As criticism of Israel's policies with the Palestinians mounts at colleges across the nation, Jewish groups on campuses in North Carolina are organizing.
At Duke and the University of North Carolina at Chapel Hill, Jewish students have stepped up their involvement and are training to be better advocates for the Jewish state.
Some are writing letters to the editor or articulating their positions to a hostile audience.
"We need to show a pro-Israel side on campus, because we're feeling a need that's not being met in the community," said Melissa Anderson, a UNC junior and president of Carolina Friends of Israel.
The new activism comes in reaction to a petition now circulating at UNC that calls for divestment from Israel. The petition, begun last month, has attracted 72 signers, including students and faculty.
Although Chancellor James Moeser publicly rejected the petition, which calls for divesting UNC's endowment with companies doing business with Israel, plenty of campus activists say Israel has committed ethnic cleansing in its treatment of the Palestinians and should be isolated as South Africa was in the 1980s.
Carolina Friends of Israel, along with Duke Friends of Israel, has recently started its own petition that calls for supporting a "mutually beneficial relationship between the United States and the State of Israel."
"It's an environment where if you want your views taken seriously, you have to defend them," said David Siegel, a sophomore in political science at UNC.
University officials have also discovered a controversial Web site called Campus Watch. Run by pro-Israel analyst Daniel Pipes, the site lists 22 universities it is monitoring for anti-Israel bias. The list includes UNC, Harvard, Yale, Columbia and Stanford.
Jewish students who are joining "friends of Israel" groups are not necessarily of one mind when it comes to support for Israel's government policies.
Toby Osofsky, a senior at UNC, said she wouldn't refer to Palestinian territories as "occupied." Others, such as Siegel, said he supported the creation of a Palestinian state.
Uniting them is the need to counter what they perceive as anti-Israel or pro-Palestinian voices. In the process, many have had to rethink their politics.
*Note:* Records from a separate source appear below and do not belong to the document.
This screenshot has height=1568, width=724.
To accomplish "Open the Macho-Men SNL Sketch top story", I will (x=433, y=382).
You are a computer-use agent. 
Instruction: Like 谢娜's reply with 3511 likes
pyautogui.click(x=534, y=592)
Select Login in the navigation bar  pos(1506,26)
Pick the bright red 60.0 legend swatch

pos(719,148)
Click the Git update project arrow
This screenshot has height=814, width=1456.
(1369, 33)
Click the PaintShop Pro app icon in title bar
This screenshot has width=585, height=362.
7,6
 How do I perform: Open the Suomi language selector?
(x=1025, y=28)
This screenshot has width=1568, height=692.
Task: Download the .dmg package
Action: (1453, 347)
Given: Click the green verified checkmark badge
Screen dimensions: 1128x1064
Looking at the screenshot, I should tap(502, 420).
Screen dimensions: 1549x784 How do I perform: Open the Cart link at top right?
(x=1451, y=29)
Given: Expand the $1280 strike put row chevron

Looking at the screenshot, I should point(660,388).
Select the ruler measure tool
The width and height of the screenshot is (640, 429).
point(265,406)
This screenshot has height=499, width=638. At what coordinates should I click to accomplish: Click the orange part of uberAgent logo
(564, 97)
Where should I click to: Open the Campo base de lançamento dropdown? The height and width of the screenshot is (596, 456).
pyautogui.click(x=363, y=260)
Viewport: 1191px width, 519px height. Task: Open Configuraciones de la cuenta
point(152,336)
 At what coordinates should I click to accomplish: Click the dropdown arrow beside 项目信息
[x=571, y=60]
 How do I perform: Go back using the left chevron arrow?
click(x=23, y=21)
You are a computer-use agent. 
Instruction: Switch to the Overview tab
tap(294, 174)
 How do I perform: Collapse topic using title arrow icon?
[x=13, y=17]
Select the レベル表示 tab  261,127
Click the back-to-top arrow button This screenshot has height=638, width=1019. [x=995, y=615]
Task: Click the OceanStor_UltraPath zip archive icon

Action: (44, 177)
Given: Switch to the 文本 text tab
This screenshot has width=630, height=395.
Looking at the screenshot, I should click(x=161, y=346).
Livia Fine, a junior at Duke University, said she grew up in Palo Alto, Calif., considering herself a liberal, but "since coming to Duke, I've become more conservative regarding the Middle East. I truly believe that a threat to the security of Israel is a threat to Jews all over ... especially in the U.S."
Jewish students at both Duke and UNC-CH said they have not experienced anti-Semitism and that dialogue on campus has been respectful, for the most part.
Unlike the divestiture movements at other campuses such as Yale, where students staged mock Israeli checkpoints to re-enact the humiliation and harassment of Palestinians, Jewish students in the Triangle say the issue has not been as confrontational or high profile.
That may change. With elections in Israel and a war looming with Iraq, the Middle East may be thrust into more turmoil.
Divestiture signers, at least five of whom are Jews, say they plan a major teach-in in January or February. Jewish signers of the petition say it's legitimate to criticize the policies of Israel's government and still support a Jewish state.
"I'm not so worried about anti-Semitism, because I really don't see it," said Sarah Shields, a professor of history at UNC who is Jewish. "I'm worried about an aggressive effort to silence critics of the state of Israel."